Russia says 900 of Ukraine’s Mariupol defenders sent to prison colony

·2-min read
Ukrainian service members as they are searched by pro-Russian military personnel after leaving the Azovstal steel plant  (Russian Defence Ministry/AFP via)
Ukrainian service members as they are searched by pro-Russian military personnel after leaving the Azovstal steel plant (Russian Defence Ministry/AFP via)

More than 900 of Ukraine’s fighters who had been holding out inside Mariupol’s Azovstal steel plant have been taken to a prison colony, according to Moscow.

Ukraine had ordered its troops in the plant to stand down in an effort to save their lives, with officials saying they hoped to negotiate swaps for Russian prisoners-of-war.

Moscow said 959 Ukrainian troops had left the stronghold since Monday, and most of them have been taken to a former prison colony in a Russian-controlled town in the Donetsk region.

Their fate remains unclear as Russian officials have refused to say whether they would be treated as prisoners-of-war, and have previously threatened to put them on trial for what it called war crimes.

But Ukraine is hoping to be able to rescue the troops, although it has conceded that it cannot use military means to do so.

“We hope that we will be able to save the lives of our guys," Ukrainian President Volodymyr Zelensky said in an early morning address earlier this week. “Ukraine needs Ukrainian heroes alive.”

It is unclear how many of Ukraine’s fighters remain inside the plant’s sprawling miles of tunnels.

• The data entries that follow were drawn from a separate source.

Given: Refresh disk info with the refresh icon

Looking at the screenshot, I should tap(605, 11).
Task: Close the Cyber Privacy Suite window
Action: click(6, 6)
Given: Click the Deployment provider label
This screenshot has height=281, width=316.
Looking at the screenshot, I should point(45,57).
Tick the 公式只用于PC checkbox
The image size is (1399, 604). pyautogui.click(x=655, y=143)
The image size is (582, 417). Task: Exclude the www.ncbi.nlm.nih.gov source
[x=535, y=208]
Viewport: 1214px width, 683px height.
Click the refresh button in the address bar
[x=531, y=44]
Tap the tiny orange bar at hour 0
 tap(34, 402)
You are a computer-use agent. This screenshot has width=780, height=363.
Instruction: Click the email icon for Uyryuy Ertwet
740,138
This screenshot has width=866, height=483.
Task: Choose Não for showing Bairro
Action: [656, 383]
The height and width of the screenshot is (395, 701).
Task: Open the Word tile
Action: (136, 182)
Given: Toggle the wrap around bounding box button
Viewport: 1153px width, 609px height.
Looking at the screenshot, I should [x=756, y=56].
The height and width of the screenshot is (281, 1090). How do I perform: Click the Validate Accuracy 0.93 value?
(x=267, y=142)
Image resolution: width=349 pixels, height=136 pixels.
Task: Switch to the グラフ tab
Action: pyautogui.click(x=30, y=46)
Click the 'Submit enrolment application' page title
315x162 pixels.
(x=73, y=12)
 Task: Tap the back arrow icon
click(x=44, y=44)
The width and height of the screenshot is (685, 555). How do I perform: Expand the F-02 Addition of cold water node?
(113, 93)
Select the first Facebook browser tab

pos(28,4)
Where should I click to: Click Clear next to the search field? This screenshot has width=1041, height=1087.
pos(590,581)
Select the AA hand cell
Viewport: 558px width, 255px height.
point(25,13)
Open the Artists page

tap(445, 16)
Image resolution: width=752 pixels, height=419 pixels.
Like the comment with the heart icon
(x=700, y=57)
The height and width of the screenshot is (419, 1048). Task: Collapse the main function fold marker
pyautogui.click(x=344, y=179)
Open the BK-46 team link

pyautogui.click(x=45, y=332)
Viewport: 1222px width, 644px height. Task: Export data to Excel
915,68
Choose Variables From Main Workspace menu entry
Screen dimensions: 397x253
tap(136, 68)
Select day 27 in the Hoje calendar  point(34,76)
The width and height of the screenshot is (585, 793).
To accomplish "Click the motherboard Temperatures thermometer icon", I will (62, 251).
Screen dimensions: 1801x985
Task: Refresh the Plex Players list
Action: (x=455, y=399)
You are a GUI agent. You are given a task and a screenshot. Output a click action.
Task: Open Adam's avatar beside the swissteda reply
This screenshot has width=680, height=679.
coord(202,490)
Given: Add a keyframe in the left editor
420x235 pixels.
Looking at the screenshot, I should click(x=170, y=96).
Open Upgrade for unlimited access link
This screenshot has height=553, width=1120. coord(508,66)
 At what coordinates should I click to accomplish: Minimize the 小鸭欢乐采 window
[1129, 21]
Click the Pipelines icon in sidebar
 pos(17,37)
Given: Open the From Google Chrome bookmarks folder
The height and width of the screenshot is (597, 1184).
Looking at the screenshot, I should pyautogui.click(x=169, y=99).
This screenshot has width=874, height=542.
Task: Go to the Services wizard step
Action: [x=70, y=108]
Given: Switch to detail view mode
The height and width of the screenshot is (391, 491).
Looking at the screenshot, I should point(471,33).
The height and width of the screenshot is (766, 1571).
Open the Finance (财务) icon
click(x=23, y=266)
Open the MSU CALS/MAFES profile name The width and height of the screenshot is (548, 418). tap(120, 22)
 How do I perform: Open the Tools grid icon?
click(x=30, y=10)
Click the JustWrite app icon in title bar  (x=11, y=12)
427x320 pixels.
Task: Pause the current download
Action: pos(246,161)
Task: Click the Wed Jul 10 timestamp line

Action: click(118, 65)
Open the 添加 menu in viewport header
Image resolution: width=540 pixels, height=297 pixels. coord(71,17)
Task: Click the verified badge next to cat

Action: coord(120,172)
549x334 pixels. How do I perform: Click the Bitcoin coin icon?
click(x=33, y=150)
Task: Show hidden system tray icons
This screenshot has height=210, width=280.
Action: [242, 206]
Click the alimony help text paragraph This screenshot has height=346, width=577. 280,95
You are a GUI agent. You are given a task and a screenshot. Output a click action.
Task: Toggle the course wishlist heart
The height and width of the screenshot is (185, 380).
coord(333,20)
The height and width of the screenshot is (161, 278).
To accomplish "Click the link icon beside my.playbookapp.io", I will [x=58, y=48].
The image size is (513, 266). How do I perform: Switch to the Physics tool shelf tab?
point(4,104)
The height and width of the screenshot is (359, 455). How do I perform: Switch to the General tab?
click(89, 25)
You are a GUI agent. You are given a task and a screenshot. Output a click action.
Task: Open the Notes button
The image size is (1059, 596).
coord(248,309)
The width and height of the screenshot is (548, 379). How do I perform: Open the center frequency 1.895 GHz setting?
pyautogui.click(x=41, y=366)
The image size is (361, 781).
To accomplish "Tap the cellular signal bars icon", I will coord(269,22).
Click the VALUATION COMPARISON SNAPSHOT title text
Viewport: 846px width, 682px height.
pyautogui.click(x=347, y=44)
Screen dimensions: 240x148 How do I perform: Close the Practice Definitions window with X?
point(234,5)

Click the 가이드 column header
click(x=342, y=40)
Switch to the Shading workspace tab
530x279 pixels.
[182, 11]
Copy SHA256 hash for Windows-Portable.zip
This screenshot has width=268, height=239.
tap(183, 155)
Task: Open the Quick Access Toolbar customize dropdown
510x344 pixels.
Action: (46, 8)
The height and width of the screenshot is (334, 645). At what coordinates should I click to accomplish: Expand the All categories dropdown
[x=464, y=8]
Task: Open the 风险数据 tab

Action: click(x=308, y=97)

Aerial view of damaged residential buildings and the Azovstal steel plant in the background (AFP via Getty Images)
Aerial view of damaged residential buildings and the Azovstal steel plant in the background (AFP via Getty Images)

The plant was the only thing standing in the way of Russia declaring the full capture of Mariupol, which would be the biggest Ukrainian city to be taken by Putin’s forces.

However, the victory would be largely symbolic, as the port city is already effectively under Russian control.

Ukraine’s military made no mention of Mariupol in its early morning briefing Thursday, saying only that Russian forces were still pressing their offensive on various sections of the front in the east of the country, but were being repelled.

Amnesty International said the Red Cross should be given immediate access to the Mariupol fighters who surrendered.

Denis Krivosheev, Amnesty’s deputy director for the region, said Azovstal defenders "must not meet the same fate,” as those reportedly summarily executed by Russian forces.

In the first war-crimes trial held by Ukraine, a captured Russian soldier pleaded guilty on Wednesday of killing a civilian and faces a possible life in prison.